L’Europe, comme modèle de collaboration pacifique entre les peuples, était notre utopie. Combien sommes-nous à y avoir cru ? Combien sommes-nous à assister impuissants à l’écroulement d’un rêve sous les coups de boutoir incessants de l’égoïsme, de l’incompétence, de la bêtise ?
Il aura suffi que quelques centaines de milliers d’autres, en Asie et en Afrique, se mettent à croire aux valeurs proclamées d’humanité, de solidarité et de démocratie, qu’ils se mettent à espérer que ces Européens modèles partagent avec eux leur générosité, qu’ils se mettent finalement en route pour échapper au pire qui leur tombait sur la tête, pour que toute cette belle façade se lézarde, laissant apparaître sous le vernis de civilisation les pustules suintantes du mépris, de l’indifférence, de la haine.
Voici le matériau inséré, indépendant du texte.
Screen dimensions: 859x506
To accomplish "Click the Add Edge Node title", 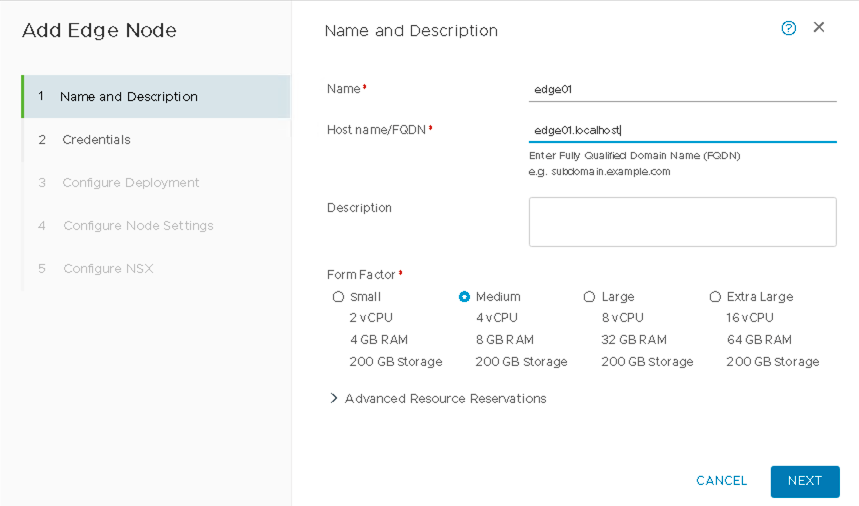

Bien sûr au début on a tenté de faire bonne figure, de masquer tant bien que mal la mauvaise volonté pourtant évidente, criant haro sur l’Est intransigeant avec ses murs et ses barrières, laissant avec une bonne conscience sidérante le Sud barboter seul dans cette Méditerranée affligée de nouvelle marées migratoires.
Aujourd’hui, les masques tombent.
On ferme ! Et on tue sans pitié les derniers espoirs d’hommes, de femmes, d’enfants fuyant une vie impossible pour se retrouver grelottant dans la boue et le froid de l’indifférence.
On ferme ! Et pas de chance pour ceux qui auraient mieux fait de se laisser massacrer sans venir nous « envahir ».
On ferme ! Et on envisage sans sourciller la déportation de ce bétail humain décidément bien encombrant.
On ferme ! Et pour ceux qui sont déjà entrés, on verra, au cas par cas, en prenant son temps, en faisant tout pour les dissuader de rester.
Nous sommes pourtant nombreux en Europe à ne pas vouloir de cette politique, à ne pas cautionner cette violence qui s’ajoute à la violence, à refuser de voir sans réagir, à donner du temps, à tendre la main. Et à nous heurter au discours hautain et imbécile de ceux qui se moquent de « la profondeur abyssale de notre naïveté ».
Révélateur, le maire de Grande-Synthe, dans le Nord (France). Il ne peut plus supporter qu’on laisse les migrants s’enfoncer dans la boue, il appelle à l’aide MSF pour l’aider à construire un camp vivable. Et le préfet de son département, ancien directeur général de l’office français de protection des réfugiés et apatrides, utilise des arguties pour tenter de lui interdire d’y héberger … des réfugiés.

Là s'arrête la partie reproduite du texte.